Limitations of study

This work has some limitations. We identified several novel risk loci including a replication stage. However, these data were obtained from a large series of individuals from European ancestry. Future studies should aim to include different populations in a transancestry association analysis. Also, though several new risk loci and causal candidate genes were identified, follow-up studies are needed to underline molecular processes involved in hypothyroidism.

STAR★Methods

Key resources table

Resource availability

Lead contact

Further information and request for resources should be directed to and will be fulfilled by the lead contact, Patrick Mathieu (patrick.mathieu@fmed.ulaval.ca).

Materials availability

This study did not generate new material or reagent.
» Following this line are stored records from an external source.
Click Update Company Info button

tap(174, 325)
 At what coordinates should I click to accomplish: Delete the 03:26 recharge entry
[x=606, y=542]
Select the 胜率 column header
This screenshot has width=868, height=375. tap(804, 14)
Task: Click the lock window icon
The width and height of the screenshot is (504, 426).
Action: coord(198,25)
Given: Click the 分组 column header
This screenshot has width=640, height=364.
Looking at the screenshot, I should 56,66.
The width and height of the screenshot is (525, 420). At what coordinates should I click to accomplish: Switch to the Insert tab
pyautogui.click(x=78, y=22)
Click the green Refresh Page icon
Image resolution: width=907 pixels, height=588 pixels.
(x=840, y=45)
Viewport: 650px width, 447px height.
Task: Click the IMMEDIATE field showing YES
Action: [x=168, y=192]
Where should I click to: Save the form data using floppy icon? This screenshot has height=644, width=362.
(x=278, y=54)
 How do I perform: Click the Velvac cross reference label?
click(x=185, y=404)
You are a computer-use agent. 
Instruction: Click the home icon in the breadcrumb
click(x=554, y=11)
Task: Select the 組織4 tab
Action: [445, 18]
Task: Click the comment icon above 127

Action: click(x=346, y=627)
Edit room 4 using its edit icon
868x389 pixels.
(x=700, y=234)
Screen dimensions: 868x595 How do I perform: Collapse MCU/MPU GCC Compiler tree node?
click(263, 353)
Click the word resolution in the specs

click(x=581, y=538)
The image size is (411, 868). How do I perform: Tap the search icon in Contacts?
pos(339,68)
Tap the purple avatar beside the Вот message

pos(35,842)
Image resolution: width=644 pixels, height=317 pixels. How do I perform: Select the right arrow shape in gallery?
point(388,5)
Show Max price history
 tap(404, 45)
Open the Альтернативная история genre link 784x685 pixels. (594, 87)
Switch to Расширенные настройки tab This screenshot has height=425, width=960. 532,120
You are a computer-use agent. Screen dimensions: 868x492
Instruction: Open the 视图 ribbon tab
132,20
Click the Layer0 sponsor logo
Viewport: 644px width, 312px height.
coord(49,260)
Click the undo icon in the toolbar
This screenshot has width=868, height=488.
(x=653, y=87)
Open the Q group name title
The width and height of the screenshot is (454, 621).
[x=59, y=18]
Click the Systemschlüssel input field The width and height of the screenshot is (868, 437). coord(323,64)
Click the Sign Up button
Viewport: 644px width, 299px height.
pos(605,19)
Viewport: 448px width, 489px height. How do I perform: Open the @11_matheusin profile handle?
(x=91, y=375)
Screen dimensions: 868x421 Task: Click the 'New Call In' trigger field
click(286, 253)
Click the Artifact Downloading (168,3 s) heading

Experimental model and subject details

Study participants

UK Biobank, a large open access resource including subjects aged 40–69 and prospectively enrolled, was leveraged to perform a GWAS on hypothyroidism. Cases were identified from hospital diagnosis code (ICD-9 or ICD-10) E03 for hypothyroidism or by using treatment/medication code to identify individuals taking levothyroxine. The analysis was executed under the UK Biobank application number 25205 and approval from the ethics committee of the Centre de Recherche de l’Institut Universitaire de Cardiologie et de Peumologie de Québec. This dataset was used to conduct a meta-analysis with data from FinnGen, a large open access study prospectively enrolling subjects to study the genetics of more than 2,800 disease end-points. Replication stage was performed in EstBB, a population-based biobank with over 200,000 participants. Replication stage was approved by the Estonian Committee on Bioethics and Human Research (approval number 1.1-12/624). Individuals with hypothyroidism were identified using the ICD-10 codes from E03 category and ATC prescription H03AA01 codes (n = 17,002). Biobank participants who did not have these diagnoses or prescriptions were considered as controls (n = 178,141). Information on ICD codes is obtained via regular linking with the national Health Insurance Fund and other relevant databases (Leitsalu et al., 2015).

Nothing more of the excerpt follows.